Another score that reminded me of its cinematic home, and not in a good way, was Thomas Newman’s Bridge of Spies: bland, forgettable, and wholly lacking in originality, it was the perfect accompaniment for Steven Spielberg’s Cold War "thriller." That this received a nod while Tom Holkenberg’s amazing score for Mad Max: Fury Road was snubbed is easily the biggest mystery of this entire Oscar season, as far as I’m concerned.
Then again, the biggest strike against Holkenberg was probably the fact that I liked it, as none of the scores that have entered heavy rotation on my iPhone—not Hans Zimmer’s score for Man of Steel; not Daft Punk’s for Tron: Legacy; not M83’s for Oblivion—even earned a nomination. I guess I should just be grateful that the Academy deigned to give Zimmer’s score for Interstellar (the best score in years, to my mind) a nod.

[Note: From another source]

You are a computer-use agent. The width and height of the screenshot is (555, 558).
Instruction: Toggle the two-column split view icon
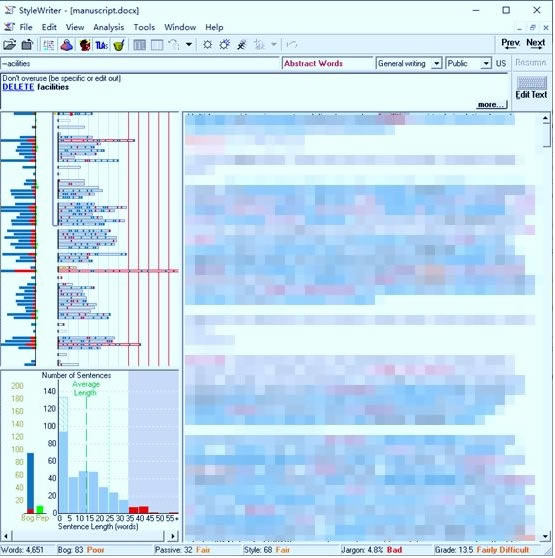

If Holkenberg can’t win for Fury Road, Ennio Morricone taking home the gold for his work on The Hateful Eight will be consolation. This is Morricone’s sixth nomination—he won an honorary award in 2007—and he is the heavy favorite according to the bookies and the experts at Gold Derby. Morricone’s score is just about perfect, especially considering the film it was made for: brassy horns and tautly plucked strings teasing and hinting at something just behind the surface of the main theme, much like Quentin Tarantino’s Agatha Christie-esque murder mystery.
Plus, it’s one I imagine I’ll be listening to time and again, long after this awards season has drawn to a conclusion. And for me, that alone makes it worth its weight in Oscar gold.